■ **Direction**:
Pull out each of the rows below that contains the word "what", and copy each one in full. Letter case matters when matching.

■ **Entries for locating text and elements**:
»»

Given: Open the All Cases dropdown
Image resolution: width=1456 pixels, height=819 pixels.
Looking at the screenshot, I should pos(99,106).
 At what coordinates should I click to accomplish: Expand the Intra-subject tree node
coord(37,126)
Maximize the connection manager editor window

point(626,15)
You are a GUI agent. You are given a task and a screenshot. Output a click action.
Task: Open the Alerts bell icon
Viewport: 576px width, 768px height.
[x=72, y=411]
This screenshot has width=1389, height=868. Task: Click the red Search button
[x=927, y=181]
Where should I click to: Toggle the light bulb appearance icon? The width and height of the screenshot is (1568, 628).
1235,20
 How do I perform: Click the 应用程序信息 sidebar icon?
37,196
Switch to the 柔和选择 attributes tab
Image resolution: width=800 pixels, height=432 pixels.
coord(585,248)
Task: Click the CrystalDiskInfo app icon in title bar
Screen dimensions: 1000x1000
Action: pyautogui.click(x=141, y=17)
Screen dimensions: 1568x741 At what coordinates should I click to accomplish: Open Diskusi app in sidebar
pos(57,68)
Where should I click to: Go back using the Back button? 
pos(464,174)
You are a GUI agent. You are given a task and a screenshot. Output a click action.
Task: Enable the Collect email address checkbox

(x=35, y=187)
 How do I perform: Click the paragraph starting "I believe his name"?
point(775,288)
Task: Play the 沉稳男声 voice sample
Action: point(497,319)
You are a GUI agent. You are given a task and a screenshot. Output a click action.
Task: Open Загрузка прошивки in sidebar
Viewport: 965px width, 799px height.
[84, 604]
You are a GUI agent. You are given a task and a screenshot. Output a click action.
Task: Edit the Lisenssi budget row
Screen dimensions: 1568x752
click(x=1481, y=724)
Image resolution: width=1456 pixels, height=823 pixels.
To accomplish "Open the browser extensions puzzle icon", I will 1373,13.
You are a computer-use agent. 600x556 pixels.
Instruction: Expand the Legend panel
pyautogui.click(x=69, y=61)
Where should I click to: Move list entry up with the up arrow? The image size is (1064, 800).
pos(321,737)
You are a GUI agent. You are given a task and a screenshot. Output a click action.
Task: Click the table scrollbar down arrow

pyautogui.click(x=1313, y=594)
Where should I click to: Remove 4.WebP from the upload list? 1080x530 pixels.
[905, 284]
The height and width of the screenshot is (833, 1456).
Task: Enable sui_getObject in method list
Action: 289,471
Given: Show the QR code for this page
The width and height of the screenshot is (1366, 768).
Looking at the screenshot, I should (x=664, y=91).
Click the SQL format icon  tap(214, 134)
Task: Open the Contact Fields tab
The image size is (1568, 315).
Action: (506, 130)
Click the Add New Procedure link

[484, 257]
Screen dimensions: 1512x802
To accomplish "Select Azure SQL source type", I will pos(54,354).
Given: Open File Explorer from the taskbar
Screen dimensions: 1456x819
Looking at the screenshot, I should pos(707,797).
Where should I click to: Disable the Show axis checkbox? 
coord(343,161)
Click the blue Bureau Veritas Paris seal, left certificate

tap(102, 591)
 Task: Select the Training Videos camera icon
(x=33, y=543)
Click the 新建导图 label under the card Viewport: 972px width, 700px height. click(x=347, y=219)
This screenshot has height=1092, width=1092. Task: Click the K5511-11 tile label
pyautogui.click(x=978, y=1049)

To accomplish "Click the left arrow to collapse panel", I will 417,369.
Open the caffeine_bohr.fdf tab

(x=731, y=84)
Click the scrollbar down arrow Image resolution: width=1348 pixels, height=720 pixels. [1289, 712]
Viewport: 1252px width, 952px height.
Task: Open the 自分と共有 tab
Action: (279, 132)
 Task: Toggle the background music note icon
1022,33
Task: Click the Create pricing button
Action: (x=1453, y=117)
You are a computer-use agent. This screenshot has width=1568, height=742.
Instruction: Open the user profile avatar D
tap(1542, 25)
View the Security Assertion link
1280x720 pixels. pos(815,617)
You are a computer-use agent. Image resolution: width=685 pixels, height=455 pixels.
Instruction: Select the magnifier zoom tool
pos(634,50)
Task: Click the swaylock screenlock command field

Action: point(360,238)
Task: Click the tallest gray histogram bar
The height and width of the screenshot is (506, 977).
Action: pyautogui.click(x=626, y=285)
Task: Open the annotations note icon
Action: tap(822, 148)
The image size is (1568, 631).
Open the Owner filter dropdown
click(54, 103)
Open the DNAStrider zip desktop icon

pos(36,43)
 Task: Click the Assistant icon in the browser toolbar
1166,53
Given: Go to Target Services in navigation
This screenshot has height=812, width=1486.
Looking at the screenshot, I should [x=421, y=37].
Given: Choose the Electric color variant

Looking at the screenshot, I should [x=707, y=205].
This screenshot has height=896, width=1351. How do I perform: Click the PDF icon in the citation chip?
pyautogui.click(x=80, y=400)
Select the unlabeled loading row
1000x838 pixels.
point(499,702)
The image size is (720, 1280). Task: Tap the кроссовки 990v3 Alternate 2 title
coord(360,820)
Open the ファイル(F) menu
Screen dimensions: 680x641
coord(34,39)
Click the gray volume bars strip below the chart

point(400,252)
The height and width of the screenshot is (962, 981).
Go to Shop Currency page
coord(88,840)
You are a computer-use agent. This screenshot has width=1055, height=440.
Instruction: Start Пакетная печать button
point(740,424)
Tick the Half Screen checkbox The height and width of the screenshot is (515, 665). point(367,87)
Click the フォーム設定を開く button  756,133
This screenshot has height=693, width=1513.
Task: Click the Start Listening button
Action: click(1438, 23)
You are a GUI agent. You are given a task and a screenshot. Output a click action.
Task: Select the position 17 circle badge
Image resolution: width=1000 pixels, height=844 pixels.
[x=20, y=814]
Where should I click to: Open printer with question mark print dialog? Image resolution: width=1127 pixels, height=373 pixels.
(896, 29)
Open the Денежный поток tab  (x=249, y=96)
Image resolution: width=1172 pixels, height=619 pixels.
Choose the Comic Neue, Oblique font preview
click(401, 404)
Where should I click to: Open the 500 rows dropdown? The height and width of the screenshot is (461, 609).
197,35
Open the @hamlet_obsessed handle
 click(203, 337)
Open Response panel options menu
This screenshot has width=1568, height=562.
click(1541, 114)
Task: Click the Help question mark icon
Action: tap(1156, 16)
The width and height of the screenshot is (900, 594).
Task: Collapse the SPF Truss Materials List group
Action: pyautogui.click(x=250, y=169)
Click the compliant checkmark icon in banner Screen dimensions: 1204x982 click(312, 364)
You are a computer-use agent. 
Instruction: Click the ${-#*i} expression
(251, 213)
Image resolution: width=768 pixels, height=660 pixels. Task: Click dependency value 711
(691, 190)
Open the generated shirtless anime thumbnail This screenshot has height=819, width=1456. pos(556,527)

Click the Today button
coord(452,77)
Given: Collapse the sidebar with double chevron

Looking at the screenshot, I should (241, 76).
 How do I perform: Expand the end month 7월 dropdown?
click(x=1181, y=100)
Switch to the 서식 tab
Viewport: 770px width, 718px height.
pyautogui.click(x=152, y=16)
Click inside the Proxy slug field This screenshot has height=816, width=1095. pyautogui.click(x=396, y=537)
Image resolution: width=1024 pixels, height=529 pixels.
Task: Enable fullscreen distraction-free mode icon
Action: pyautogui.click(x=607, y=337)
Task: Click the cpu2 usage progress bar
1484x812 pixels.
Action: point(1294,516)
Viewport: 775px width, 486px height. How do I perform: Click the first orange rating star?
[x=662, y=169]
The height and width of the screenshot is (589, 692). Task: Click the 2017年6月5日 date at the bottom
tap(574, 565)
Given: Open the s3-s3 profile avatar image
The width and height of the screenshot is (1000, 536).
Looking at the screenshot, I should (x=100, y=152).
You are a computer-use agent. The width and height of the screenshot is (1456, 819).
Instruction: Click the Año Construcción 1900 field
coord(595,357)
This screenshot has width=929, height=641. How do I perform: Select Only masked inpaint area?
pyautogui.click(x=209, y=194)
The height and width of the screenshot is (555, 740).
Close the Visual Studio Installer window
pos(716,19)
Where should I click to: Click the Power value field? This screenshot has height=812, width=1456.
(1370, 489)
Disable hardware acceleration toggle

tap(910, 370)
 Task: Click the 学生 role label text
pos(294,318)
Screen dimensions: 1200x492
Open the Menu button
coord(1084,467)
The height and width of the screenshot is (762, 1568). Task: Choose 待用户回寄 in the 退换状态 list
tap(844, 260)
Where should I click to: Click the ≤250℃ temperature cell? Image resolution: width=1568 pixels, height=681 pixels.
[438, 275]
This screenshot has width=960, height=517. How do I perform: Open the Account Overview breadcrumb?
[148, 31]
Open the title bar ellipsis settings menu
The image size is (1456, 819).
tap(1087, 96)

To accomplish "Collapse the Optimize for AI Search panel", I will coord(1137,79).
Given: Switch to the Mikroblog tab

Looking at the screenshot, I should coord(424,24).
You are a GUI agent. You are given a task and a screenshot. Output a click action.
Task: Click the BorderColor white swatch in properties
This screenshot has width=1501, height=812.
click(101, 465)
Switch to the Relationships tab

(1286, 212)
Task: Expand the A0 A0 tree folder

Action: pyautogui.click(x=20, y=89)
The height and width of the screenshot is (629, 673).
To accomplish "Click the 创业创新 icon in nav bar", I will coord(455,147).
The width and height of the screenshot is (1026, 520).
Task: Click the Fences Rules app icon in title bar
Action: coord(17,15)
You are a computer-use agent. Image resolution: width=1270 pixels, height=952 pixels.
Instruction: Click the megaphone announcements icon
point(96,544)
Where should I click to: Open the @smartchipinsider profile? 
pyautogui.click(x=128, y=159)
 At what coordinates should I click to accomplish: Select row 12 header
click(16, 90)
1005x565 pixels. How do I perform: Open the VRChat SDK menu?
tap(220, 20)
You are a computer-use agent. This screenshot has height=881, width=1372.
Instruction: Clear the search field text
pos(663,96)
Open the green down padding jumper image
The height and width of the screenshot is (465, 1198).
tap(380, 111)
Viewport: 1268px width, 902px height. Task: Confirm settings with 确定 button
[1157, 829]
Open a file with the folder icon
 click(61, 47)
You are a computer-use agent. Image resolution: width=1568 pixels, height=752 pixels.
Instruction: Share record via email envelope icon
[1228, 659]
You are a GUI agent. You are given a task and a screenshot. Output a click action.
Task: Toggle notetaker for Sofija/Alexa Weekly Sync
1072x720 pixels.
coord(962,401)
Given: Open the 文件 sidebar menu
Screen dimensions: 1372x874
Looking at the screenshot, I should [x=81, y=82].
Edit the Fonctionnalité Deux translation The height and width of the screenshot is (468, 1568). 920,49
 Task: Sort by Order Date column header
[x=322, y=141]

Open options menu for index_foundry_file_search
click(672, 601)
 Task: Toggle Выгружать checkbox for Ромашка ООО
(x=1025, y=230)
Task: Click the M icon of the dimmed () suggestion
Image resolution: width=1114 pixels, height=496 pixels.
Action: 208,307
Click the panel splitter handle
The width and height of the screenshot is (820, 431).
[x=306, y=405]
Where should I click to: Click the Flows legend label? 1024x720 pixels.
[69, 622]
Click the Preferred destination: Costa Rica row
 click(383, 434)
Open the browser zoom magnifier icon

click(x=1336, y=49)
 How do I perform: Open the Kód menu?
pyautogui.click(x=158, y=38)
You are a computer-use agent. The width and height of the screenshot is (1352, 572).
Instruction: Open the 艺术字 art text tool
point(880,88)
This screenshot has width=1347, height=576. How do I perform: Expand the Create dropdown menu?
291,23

««

■ **Task solution**:
 At what coordinates should I click to accomplish: Expand the Intra-subject tree node
Screen dimensions: 1568x741 At what coordinates should I click to accomplish: Open Diskusi app in sidebar
 At what coordinates should I click to accomplish: Select row 12 header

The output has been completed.